Content starts

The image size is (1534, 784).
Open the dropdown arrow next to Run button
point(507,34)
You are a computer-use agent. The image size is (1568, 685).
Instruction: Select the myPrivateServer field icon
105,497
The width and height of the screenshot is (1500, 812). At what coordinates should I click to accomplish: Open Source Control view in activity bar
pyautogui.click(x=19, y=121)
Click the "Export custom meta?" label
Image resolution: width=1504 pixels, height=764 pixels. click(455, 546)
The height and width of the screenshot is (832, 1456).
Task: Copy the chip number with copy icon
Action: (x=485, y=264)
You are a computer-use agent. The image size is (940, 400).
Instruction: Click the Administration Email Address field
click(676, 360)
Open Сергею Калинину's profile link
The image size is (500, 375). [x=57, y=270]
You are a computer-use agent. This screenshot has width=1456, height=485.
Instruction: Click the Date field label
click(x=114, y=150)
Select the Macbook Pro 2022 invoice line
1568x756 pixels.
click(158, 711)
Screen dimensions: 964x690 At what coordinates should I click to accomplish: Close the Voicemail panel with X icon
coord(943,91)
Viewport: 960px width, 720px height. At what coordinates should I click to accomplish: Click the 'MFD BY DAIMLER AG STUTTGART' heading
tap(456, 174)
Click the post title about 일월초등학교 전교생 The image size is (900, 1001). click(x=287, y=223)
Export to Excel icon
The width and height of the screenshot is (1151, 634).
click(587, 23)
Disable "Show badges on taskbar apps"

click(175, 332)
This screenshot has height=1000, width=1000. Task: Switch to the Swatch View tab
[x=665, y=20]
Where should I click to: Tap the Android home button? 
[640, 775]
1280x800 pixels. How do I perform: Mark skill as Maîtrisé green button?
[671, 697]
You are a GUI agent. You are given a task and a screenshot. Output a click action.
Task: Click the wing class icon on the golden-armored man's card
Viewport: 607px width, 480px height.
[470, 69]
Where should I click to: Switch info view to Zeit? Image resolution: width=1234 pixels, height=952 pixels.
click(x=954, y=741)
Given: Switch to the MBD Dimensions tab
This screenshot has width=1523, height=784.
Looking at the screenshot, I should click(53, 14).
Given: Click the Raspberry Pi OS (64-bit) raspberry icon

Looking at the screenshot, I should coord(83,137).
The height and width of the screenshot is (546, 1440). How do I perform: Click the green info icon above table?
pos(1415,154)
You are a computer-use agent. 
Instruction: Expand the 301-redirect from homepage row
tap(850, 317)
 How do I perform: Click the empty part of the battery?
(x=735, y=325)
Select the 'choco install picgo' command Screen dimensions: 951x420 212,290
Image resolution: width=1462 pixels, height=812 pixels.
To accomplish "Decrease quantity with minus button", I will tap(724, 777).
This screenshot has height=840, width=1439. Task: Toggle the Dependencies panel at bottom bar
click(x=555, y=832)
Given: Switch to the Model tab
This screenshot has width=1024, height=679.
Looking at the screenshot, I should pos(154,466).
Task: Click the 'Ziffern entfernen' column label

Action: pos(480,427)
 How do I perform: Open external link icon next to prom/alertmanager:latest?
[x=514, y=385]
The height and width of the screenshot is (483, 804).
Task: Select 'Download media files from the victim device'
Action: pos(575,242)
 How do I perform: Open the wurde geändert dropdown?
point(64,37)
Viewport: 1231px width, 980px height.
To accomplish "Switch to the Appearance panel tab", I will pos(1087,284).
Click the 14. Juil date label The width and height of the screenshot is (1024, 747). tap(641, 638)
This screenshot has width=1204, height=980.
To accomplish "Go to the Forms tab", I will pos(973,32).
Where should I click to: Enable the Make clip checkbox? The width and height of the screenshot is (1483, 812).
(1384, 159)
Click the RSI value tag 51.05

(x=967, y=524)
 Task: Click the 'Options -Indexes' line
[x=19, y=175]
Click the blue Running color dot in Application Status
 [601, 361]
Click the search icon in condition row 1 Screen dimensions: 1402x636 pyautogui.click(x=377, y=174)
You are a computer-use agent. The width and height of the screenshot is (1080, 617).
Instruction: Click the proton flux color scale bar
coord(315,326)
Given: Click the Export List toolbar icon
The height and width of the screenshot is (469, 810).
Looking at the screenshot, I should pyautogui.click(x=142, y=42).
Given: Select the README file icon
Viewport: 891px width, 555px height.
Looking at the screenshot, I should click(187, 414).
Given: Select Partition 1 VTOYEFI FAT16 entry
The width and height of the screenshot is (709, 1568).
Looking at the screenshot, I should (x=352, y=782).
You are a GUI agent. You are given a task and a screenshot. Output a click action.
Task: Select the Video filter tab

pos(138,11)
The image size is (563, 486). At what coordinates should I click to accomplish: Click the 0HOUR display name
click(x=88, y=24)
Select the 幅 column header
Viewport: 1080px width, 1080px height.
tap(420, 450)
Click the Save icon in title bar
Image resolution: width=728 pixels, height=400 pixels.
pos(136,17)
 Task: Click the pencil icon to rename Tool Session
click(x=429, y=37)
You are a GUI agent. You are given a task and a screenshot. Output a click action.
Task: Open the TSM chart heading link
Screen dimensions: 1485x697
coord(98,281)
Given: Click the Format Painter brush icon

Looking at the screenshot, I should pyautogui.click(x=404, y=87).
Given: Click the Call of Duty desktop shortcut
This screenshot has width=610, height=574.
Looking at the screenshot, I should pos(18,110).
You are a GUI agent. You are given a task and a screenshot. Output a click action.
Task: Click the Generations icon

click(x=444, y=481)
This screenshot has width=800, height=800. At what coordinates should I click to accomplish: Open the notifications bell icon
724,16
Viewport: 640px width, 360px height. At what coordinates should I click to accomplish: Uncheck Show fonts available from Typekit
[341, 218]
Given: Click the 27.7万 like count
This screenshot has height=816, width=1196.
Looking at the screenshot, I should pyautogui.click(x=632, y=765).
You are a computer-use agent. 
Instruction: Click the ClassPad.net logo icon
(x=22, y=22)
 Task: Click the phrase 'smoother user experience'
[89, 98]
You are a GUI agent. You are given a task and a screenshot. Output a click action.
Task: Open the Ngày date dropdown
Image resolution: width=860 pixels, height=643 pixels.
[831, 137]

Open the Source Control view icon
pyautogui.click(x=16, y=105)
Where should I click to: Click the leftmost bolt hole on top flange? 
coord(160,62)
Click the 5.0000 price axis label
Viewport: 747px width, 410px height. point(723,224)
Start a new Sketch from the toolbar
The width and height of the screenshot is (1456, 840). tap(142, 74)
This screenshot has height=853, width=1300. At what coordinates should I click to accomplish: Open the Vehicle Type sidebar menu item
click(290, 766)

Content ends

▶ **EXERCISE OBJECTIVE**
Give the number of lines in the records that hold the word "will", with no other words.

▶ **TASK RESULT**
3